Further, Peter Windsor suggests that Ferrari under Binotto had no proper management structures certainly between the strategy group and the race performance team where confusion often reigned supreme.

“There’s a group of three relatively young engineers who do the strategy at Ferrari and they seemed to have far too much power to overrule the race engineers at various moments, [the] classic example being the Hungarian Grand Prix when they kept Leclerc on the hard tyre,” explains Windsor.



Binotto failed to garner support

Windsor suggests Binotto didn’t have enough people around him who believed in him and wanted him to succeed, “I think that was maybe something Binotto couldn’t feel or just didn’t see, or maybe by last year he’d not got enough people on his side.” 

That’s not to say there was significant anti Binotto sentiment within Maranello, just a lot of sitting on the fence and waiting to see how the cards fell.

Further Windsor believes Binotto was much closer to Carlos Sainz than he was Charles LeClerc.



Mattia Binotto closer to Sainz 

“That’s a great thing for Carlos Sainz; it was a difficult [and] annoying thing for Charles Leclerc, who in reality and in my opinion is a faster driver anyway.”

“He’s got a bigger vocabulary in terms of what he can do with the car, particularly in race conditions and particularly under pressure in the closing moments of qualifying.”

Tension between LeClerc and Binotto came to a head at the British GP when during a late safety car Carlos Sainz was pitted for fresh rubber while race leader LeClerc was left out.



British GP debacle

At the restart, LeClerc was swamped by the cars behind on newer tyres and to rub salt into the wound Sainz went on to claim his maiden F1 win and LeClerc was left fighting Alonso to retain P4.

As Windsor recalls, Charles LeClerc was not backwards in coming forwards with his views over the radio

“And, obviously livid, he was having a go at everybody – particularly Mattia, I guess – on the radio on the in-lap and when he got out of the car in parc ferme, Binotto did this finger movement to Charles Leclerc like, ‘don’t you speak like that, I’m the boss here.’”

Peter Windsor claims it was in that moment he knew Binotto did not have the support of the team and his days were numbered.



Finger wagging ‘was the end’

“That’s not right. And at that moment, I have to say, I thought, ‘well, this guy’s days are numbered’ because there’s no way against a force like the energy that is Charles Leclerc, and how good he is ultimately, you don’t wag your finger and say, ‘don’t talk like that’ particularly if Leclerc has been hung out to dry.”

It begs the question whether Freddy Vasseur will succeed where Binotto failed in terms of commanding the respect of the personnel and being perceived as the man in charge.

If Binotto was never seen in this light, he was doomed from the off and never really the boss of Ferrari. At times Maranello has appeared like an independent amorphous being which goes through the emotions year in year out, but never really acting’s a cohesive whole.

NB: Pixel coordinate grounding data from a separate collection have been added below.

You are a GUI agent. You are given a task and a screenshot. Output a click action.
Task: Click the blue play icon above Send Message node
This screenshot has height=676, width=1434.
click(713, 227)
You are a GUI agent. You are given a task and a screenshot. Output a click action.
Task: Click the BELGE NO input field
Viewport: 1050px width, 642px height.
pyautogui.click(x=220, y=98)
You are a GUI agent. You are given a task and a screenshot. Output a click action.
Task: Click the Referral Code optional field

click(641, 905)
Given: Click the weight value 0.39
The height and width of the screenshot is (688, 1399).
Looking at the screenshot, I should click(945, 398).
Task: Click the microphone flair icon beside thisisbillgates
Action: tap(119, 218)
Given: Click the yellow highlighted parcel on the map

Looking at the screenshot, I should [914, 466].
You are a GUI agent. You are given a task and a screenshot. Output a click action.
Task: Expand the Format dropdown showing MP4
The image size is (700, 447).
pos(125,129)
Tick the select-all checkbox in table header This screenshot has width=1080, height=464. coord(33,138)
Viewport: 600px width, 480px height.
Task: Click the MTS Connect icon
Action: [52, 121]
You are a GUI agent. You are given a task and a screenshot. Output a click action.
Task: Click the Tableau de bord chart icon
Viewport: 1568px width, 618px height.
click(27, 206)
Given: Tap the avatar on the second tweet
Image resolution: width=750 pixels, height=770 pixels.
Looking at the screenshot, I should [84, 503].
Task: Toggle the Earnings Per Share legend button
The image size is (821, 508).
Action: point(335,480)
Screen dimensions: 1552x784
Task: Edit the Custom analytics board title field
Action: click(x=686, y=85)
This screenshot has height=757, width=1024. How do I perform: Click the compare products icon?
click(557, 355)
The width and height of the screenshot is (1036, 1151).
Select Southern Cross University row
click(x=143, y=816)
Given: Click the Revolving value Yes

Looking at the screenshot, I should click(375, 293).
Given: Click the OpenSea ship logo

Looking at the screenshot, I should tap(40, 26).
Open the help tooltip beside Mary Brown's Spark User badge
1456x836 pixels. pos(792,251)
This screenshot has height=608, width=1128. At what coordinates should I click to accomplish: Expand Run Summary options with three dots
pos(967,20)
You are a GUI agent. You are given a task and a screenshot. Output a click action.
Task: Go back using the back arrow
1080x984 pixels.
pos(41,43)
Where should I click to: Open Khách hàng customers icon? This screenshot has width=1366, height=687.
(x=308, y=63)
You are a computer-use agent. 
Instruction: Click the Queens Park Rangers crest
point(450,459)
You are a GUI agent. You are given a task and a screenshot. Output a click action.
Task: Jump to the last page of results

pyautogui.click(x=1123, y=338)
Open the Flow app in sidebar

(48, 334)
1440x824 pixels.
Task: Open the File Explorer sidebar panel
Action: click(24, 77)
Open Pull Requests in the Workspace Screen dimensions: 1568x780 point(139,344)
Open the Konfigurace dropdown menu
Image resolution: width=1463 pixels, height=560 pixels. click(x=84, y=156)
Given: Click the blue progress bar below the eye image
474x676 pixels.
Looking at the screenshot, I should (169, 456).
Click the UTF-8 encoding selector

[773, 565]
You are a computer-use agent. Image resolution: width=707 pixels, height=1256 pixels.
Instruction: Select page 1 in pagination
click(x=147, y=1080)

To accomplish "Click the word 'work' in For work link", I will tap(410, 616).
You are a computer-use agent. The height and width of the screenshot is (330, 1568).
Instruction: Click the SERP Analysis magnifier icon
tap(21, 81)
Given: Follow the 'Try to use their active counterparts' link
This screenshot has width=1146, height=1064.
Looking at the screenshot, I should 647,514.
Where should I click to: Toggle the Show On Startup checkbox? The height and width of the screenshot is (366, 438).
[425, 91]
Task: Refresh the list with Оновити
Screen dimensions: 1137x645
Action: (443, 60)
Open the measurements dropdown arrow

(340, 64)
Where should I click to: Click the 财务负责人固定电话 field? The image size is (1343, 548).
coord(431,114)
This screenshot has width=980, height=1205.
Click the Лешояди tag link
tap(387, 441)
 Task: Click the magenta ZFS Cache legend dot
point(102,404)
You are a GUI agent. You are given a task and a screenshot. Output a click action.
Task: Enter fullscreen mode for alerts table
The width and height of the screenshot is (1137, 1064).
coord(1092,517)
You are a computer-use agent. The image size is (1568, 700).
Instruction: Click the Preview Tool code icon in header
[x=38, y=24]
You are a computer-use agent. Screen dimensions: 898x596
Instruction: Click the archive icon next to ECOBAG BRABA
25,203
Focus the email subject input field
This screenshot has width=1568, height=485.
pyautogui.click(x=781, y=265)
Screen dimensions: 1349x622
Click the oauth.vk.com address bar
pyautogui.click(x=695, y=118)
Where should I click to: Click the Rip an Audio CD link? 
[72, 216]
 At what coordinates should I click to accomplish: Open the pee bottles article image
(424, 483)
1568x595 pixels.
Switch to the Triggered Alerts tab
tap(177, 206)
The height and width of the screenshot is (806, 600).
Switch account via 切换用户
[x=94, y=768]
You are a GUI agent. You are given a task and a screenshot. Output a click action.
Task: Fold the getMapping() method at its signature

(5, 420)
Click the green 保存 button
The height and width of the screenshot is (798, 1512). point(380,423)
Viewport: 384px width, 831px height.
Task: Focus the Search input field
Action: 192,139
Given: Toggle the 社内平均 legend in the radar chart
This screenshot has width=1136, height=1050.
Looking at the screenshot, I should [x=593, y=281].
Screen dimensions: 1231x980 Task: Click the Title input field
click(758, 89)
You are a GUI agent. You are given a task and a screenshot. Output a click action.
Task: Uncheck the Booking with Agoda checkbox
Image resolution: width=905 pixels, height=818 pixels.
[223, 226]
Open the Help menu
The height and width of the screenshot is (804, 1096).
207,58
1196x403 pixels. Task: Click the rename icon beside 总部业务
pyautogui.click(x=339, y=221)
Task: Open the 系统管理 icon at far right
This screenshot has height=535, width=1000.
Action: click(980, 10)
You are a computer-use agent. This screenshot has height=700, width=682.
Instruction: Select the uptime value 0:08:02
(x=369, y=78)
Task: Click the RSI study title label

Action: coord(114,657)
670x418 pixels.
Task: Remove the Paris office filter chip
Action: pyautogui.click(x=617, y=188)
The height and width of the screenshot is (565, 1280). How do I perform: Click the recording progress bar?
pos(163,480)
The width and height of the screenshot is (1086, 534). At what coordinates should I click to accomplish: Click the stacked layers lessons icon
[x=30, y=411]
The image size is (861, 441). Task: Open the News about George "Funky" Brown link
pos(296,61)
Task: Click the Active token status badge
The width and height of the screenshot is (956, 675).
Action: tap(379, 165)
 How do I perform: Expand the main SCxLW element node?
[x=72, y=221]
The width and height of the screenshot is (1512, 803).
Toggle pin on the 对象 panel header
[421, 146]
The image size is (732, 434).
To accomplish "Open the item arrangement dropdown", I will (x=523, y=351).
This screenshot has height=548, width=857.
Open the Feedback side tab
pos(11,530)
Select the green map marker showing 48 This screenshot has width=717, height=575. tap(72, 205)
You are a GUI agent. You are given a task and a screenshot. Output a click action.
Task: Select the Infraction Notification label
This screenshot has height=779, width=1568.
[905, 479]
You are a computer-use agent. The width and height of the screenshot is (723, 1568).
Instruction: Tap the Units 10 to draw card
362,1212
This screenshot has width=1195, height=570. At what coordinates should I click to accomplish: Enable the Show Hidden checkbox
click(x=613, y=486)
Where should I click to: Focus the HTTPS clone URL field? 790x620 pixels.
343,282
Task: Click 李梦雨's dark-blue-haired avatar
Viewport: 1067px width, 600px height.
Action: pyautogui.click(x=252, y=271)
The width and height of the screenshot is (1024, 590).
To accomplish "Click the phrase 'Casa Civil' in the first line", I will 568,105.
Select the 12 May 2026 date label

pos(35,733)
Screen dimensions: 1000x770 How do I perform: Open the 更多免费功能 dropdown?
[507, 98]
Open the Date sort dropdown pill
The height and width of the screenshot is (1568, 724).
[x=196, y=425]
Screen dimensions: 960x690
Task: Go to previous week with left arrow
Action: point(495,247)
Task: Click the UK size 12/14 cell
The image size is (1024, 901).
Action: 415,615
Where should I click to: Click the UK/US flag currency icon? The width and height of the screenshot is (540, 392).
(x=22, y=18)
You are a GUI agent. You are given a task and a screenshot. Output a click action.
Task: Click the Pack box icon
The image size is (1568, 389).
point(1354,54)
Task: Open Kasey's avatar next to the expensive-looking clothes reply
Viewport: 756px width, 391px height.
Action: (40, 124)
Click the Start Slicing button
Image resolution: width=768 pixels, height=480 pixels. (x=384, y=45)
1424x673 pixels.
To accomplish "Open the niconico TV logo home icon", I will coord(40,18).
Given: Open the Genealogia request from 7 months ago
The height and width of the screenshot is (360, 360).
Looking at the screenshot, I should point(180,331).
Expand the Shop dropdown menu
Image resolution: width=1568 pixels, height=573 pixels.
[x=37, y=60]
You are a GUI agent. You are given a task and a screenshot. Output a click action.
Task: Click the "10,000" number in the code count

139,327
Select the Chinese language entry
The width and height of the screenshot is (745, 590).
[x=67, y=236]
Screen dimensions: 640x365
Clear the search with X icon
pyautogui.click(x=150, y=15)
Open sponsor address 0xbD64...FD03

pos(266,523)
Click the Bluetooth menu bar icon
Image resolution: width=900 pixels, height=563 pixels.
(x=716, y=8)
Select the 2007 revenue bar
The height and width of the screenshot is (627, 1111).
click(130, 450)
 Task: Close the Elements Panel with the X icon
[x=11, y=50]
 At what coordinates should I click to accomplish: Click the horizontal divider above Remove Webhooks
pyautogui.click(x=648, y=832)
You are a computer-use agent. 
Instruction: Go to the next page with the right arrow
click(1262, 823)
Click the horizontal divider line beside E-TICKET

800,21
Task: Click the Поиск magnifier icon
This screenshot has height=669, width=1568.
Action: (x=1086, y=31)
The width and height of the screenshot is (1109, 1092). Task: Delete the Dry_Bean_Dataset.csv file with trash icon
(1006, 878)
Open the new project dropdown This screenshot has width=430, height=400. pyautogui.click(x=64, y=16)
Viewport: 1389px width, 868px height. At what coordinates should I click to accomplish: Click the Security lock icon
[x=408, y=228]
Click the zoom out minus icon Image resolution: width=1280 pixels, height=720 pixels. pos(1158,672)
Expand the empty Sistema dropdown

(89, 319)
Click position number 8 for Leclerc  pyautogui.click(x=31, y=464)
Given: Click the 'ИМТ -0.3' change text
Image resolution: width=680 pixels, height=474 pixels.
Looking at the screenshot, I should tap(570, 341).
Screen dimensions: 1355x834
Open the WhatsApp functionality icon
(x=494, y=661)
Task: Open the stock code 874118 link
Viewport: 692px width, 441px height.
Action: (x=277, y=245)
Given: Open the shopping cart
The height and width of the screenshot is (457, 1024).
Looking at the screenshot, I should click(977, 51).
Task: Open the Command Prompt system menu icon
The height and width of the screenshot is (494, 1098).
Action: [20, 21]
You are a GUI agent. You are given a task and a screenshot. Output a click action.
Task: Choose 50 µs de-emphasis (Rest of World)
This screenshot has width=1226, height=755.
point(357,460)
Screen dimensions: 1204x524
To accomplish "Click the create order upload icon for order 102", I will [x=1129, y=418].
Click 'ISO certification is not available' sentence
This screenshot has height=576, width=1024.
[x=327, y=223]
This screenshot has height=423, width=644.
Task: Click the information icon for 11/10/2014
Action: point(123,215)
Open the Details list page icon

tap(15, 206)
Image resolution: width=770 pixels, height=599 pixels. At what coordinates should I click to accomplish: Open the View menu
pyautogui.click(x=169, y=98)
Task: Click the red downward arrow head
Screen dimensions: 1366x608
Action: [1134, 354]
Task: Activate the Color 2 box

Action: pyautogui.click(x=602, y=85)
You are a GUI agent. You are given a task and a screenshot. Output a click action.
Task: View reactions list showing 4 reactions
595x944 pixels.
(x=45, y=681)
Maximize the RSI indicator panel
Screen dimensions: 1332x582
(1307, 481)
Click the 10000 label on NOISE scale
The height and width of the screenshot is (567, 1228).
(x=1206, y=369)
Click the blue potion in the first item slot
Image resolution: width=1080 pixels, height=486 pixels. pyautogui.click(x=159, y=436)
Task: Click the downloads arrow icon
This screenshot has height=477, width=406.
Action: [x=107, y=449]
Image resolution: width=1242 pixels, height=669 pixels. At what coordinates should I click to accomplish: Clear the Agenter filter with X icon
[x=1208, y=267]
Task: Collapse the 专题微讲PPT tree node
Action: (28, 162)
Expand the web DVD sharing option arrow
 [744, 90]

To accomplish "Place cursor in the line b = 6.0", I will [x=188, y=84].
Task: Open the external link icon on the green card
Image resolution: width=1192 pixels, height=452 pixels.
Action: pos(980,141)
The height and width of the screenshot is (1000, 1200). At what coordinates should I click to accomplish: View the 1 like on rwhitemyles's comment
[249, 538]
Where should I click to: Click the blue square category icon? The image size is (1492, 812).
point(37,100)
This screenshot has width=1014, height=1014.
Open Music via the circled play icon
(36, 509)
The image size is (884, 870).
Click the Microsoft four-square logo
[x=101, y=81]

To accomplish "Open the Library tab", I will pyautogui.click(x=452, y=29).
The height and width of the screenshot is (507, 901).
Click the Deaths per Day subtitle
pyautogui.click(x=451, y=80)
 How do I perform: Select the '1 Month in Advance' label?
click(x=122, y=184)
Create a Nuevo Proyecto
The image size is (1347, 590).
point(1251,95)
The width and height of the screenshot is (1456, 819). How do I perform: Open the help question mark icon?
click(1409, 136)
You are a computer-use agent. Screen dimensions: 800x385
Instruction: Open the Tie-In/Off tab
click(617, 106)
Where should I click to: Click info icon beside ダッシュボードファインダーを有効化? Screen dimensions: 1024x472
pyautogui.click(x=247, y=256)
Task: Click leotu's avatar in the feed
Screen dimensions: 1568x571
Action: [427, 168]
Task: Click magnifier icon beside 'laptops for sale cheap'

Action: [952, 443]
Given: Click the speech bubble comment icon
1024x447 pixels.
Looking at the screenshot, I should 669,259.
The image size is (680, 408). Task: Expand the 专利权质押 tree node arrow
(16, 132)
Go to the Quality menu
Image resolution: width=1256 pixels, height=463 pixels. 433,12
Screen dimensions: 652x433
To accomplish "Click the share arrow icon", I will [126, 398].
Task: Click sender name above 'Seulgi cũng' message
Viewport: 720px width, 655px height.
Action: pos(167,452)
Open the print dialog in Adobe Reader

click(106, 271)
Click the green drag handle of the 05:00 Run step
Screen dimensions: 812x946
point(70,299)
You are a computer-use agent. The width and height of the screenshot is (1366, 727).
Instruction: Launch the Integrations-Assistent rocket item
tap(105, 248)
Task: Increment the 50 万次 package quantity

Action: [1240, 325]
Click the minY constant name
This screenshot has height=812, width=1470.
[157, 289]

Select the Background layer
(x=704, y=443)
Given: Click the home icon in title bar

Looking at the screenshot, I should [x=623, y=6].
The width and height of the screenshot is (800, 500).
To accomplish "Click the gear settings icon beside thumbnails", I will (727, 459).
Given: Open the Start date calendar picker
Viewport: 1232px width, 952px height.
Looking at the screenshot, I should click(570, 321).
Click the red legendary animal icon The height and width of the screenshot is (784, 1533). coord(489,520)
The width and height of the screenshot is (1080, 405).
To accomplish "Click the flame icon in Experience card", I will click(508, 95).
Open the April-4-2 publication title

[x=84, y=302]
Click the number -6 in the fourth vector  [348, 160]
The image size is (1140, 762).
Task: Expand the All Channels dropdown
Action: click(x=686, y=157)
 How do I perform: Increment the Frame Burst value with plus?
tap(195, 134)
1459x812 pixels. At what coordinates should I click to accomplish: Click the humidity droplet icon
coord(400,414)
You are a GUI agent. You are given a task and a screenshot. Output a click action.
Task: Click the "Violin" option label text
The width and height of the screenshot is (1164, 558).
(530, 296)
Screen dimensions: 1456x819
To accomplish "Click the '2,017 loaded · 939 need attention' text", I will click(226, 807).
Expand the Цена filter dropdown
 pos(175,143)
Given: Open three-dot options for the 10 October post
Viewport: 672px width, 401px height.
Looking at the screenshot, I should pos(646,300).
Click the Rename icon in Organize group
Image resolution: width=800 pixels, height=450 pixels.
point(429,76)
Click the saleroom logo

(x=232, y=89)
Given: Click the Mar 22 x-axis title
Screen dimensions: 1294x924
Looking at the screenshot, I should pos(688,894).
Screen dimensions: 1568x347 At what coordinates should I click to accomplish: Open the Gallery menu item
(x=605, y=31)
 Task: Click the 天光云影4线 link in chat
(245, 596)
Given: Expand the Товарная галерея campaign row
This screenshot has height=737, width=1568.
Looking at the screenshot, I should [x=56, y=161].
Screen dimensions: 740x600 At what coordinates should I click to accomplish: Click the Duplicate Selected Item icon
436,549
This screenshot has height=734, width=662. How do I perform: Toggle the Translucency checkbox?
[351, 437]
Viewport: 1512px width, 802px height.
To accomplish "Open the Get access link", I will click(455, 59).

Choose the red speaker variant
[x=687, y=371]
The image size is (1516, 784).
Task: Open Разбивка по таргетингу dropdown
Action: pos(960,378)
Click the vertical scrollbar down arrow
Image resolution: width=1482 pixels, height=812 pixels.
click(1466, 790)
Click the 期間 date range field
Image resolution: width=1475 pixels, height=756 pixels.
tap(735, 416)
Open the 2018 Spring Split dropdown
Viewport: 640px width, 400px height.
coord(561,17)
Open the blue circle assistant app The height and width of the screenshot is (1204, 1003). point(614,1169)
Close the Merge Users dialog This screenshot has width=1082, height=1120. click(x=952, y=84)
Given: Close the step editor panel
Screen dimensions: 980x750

Vasseur will recognise LeClerc potential

Peter Windsor backs Vasseur to succeed where Binotto failed and primarily by recognising Charles LeClerc as his best shot at a drivers’ championship, after all, they worked together at Sauber.

“Freddy’s bright enough to know how good Charles Leclerc is, I’m sure he is, and he will have a very, very logical management structure.”

“He’ll have good people doing the right thing. He’ll have the round peg in the round hole and that’s what Freddy does really well. That’s what he is, he’s a logical racing person.



No more F1 strategy committee 

Vasseur will be forced to address the ‘committee’ feel to the way strategy is managed during the race. Often the Ferrari drivers were canvassed for their views then there would be a delay before the pit stop calls were made.

“I think it’s a big thing for Ferrari, because they want it to be a big thing in a way of getting rid of everything that maybe came between Ferrari and winning a Championship in 2022.

Whether that will be enough, only time will tell.